The plunge in oil prices has received no lack of media attention in recent months. It seems everywhere you turn opinions from pundits are making headlines. The purpose of this brief blog is to take a look at one angle that does not receive much attention. This is the relationship between the strength of the US dollar and corresponding price of oil. I will preface by saying that I’m not an economist and this is strictly for looking at one criterion in what is obviously a very complex issue.
The chart below tracks two funds. One (USO) is the United States Oil Fund which tracks oil movements. The second UUPT is an indexed fund which tracks the dollar. This is a leveraged index fund which in theory tracks 3X the movement of the dollar in any direction. Interestingly for most of 2013 and 2014 the two funds tracked closely. In the fall of 2014 it’s apparent where the divergence begins and really exacerbates over the past month. The dollar currently is stronger than it has been in many years at the same time that oil is at the lowest it has been in several years.

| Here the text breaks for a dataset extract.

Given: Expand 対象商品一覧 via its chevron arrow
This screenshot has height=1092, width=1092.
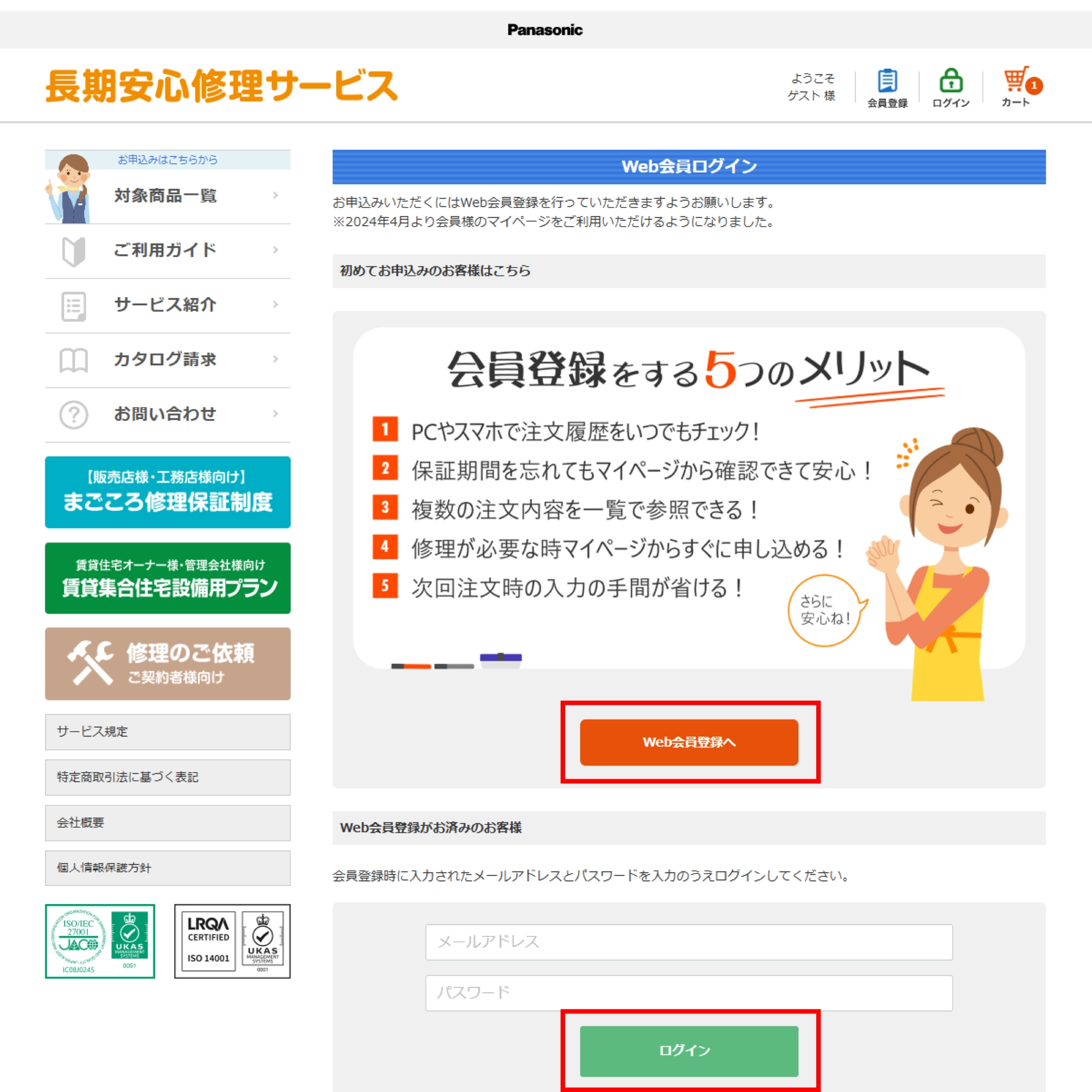Looking at the screenshot, I should tap(275, 195).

The quantitative easing that has been seen over the past few years has been on a massive scale. It has also been the policy of countries the world over. All of this additional currency is chasing investments. While the US is by no means in great economic shape, it is still viewed as relatively “safe” in comparison to the rest of the world. The additional production from US shale plays has come online at a time when many countries economies are sputtering. Many economists believe that China is not growing at the rate previously expected.
This is just presented for informational purposes. I encourage readers to do more research and to draw their own conclusions. Oil prices at any point and time can be influenced by supply/demand imbalance, geopolitical reasons amongst a host of other things. The strength of the dollar should also not be discounted when it comes to monitoring oil price trends.